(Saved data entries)
━━━━━━━━━━
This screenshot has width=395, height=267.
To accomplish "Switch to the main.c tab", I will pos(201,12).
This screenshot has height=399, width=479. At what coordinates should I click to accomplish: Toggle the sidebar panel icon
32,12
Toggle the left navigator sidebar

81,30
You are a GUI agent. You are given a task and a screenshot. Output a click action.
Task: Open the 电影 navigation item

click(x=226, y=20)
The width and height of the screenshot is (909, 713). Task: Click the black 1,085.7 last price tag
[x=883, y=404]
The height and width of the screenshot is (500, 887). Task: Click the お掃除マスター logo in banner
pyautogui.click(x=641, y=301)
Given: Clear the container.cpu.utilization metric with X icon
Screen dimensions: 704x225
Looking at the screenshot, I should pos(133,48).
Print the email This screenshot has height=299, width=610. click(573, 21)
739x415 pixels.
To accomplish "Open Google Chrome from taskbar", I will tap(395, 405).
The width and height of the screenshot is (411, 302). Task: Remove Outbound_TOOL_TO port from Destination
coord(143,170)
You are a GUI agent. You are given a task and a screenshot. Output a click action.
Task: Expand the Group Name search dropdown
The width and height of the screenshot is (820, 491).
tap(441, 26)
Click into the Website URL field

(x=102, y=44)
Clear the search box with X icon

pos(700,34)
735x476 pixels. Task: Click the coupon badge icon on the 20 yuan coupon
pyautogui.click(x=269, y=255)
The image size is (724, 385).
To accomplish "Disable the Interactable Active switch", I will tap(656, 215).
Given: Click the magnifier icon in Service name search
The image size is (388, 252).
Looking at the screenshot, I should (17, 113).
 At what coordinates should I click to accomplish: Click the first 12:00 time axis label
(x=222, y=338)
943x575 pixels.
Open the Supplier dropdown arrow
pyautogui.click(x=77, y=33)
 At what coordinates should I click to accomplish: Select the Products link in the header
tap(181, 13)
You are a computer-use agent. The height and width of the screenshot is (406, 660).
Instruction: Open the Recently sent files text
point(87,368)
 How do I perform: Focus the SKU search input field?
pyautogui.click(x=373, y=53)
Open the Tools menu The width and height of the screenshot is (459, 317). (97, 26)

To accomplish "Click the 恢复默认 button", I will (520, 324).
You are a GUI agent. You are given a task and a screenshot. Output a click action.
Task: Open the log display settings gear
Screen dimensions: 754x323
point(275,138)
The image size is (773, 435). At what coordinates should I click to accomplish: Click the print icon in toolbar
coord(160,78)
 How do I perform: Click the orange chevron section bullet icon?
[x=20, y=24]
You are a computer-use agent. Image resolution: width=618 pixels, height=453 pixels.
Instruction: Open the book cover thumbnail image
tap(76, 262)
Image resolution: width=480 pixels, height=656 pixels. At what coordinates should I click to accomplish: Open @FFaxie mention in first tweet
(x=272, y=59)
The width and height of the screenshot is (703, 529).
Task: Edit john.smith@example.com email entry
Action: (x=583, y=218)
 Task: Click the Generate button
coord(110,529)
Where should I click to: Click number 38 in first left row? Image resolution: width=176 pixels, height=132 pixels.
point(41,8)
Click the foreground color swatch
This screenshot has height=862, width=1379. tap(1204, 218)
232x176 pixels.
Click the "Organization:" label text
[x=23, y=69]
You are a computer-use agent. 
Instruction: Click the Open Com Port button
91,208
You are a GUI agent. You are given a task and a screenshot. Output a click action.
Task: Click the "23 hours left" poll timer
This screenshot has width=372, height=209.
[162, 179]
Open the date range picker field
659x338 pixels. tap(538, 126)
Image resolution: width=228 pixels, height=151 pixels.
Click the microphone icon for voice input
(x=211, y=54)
━━━━━━━━━━
Task prompt
Lines above that include the string "computer" need to be copied.

Written reply
You are a computer-use agent. The height and width of the screenshot is (406, 660).
You are a computer-use agent. Image resolution: width=618 pixels, height=453 pixels.
You are a computer-use agent. 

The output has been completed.